Nobody was present at the time Dolling injured the dog and the court was not told what triggered his violence. A vet found the injuries had been sustained by blunt force trauma on at least two occasions. They would have caused considerable pain for Rocco for at least six weeks. The skull fracture was caused by being struck with a ‘heavy linear object’ not consistent with Dolling’s explanation about the door. Injuries to the ribs were caused by kicks, stamps, or throwing against an object, said the vet.
Ms Meyer said Dolling’s actions had been ‘deliberate, gratuitous and caused suffering and pain on a number of occasions’. There had been prolonged neglect over months and no vet treatment despite both being aware of the injuries.
The court was played a video of Rocco in the care of the RSPCA, running and chasing a ball. “He’s doing really well,” after learning to walk again, said the prosecutor.
Hilson has yet to sign him over to the RSPCA’s care and has stated she wants him back.
Ben Darby, defending, said Dolling accepted full responsibility for the injuries and was ‘tearful’ and sorry for what he had done. He wanted help for his anger management issues and was motivated to change.
“These are pretty horrendous offences,” said Mr Darby. But he said Dolling had held his hands up and admitted his crime, even though nobody saw him cause the injuries and for that he should be given credit.

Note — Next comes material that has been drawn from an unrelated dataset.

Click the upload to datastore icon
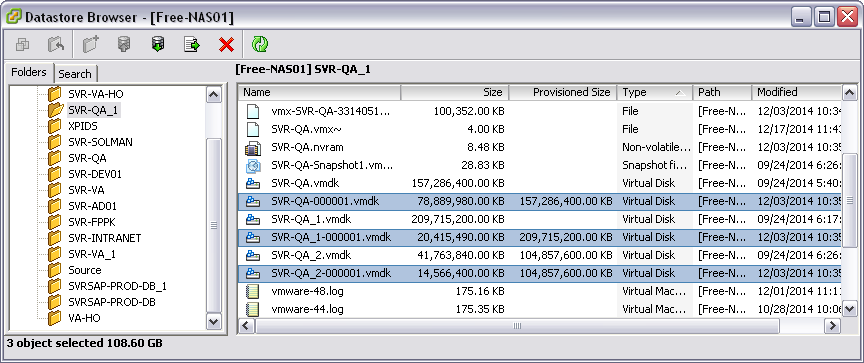864x363 pixels. [x=124, y=45]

Hilson, who did not cause injuries to Rocco, admits a lesser charge under the Animal Welfare Act. She will be sentenced at a later date.
Sentencing: suspended four-month jail sentence. He was told to do up to 10 days anger management with probation and 60 hours of unpaid work. He was banned from keeping all animals for life but can appeal after just five years.
Natasha Rose Hilson, born 10/08/1994, also of 24A Briseham Road, Brixham, Torbay, Devon TQ5 9NS, has been sentenced for failing to seek veterinary care for Rocco while he was suffering from his injuries.
She must carry out 10 Rehabilitation Activity Requirement days and 240 hours’ unpaid work.
She was also disqualified from owning any animal for 15 years, with no application to lift this for five years, and must pay £200 costs.